# Task details
Please give the listing again, word for word, with nothing left out.

# Exercise data
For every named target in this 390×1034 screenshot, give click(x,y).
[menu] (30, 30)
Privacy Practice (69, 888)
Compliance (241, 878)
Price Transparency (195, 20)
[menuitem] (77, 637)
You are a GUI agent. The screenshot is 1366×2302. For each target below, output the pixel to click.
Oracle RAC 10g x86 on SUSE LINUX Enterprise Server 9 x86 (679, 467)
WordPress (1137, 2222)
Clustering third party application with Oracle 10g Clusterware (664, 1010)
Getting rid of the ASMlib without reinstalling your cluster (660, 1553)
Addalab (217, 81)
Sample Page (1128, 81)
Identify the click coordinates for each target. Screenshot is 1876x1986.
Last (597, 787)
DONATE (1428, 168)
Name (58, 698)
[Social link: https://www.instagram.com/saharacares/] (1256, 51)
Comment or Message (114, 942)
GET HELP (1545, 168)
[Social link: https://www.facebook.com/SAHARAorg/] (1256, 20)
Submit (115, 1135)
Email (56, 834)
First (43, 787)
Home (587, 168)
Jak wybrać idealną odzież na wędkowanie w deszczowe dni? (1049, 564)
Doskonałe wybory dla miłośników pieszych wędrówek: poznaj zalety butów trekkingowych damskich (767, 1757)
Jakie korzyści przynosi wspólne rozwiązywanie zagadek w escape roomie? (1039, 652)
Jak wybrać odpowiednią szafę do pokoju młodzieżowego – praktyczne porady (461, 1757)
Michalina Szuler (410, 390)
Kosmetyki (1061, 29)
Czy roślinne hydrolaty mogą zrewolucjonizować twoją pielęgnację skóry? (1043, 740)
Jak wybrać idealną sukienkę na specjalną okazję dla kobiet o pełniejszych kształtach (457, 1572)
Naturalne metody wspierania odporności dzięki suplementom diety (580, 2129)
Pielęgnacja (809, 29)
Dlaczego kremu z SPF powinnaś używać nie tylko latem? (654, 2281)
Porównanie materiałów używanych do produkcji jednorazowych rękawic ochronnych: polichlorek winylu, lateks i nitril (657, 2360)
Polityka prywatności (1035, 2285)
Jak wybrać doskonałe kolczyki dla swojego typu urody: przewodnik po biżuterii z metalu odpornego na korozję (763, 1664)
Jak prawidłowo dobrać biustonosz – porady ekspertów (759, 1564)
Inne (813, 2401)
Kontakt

# Answer to this problem
For every named target in this 390×1034 screenshot, give click(x,y).
[menu] (30, 30)
Privacy Practice (69, 888)
Compliance (241, 878)
Price Transparency (195, 20)
[menuitem] (77, 637)
You are a GUI agent. The screenshot is 1366×2302. For each target below, output the pixel to click.
Oracle RAC 10g x86 on SUSE LINUX Enterprise Server 9 x86 (679, 467)
WordPress (1137, 2222)
Clustering third party application with Oracle 10g Clusterware (664, 1010)
Getting rid of the ASMlib without reinstalling your cluster (660, 1553)
Addalab (217, 81)
Sample Page (1128, 81)
Identify the click coordinates for each target. Screenshot is 1876x1986.
Last (597, 787)
DONATE (1428, 168)
Name (58, 698)
[Social link: https://www.instagram.com/saharacares/] (1256, 51)
Comment or Message (114, 942)
GET HELP (1545, 168)
[Social link: https://www.facebook.com/SAHARAorg/] (1256, 20)
Submit (115, 1135)
Email (56, 834)
First (43, 787)
Home (587, 168)
Jak wybrać idealną odzież na wędkowanie w deszczowe dni? (1049, 564)
Doskonałe wybory dla miłośników pieszych wędrówek: poznaj zalety butów trekkingowych damskich (767, 1757)
Jakie korzyści przynosi wspólne rozwiązywanie zagadek w escape roomie? (1039, 652)
Jak wybrać odpowiednią szafę do pokoju młodzieżowego – praktyczne porady (461, 1757)
Michalina Szuler (410, 390)
Kosmetyki (1061, 29)
Czy roślinne hydrolaty mogą zrewolucjonizować twoją pielęgnację skóry? (1043, 740)
Jak wybrać idealną sukienkę na specjalną okazję dla kobiet o pełniejszych kształtach (457, 1572)
Naturalne metody wspierania odporności dzięki suplementom diety (580, 2129)
Pielęgnacja (809, 29)
Dlaczego kremu z SPF powinnaś używać nie tylko latem? (654, 2281)
Porównanie materiałów używanych do produkcji jednorazowych rękawic ochronnych: polichlorek winylu, lateks i nitril (657, 2360)
Polityka prywatności (1035, 2285)
Jak wybrać doskonałe kolczyki dla swojego typu urody: przewodnik po biżuterii z metalu odpornego na korozję (763, 1664)
Jak prawidłowo dobrać biustonosz – porady ekspertów (759, 1564)
Inne (813, 2401)
Kontakt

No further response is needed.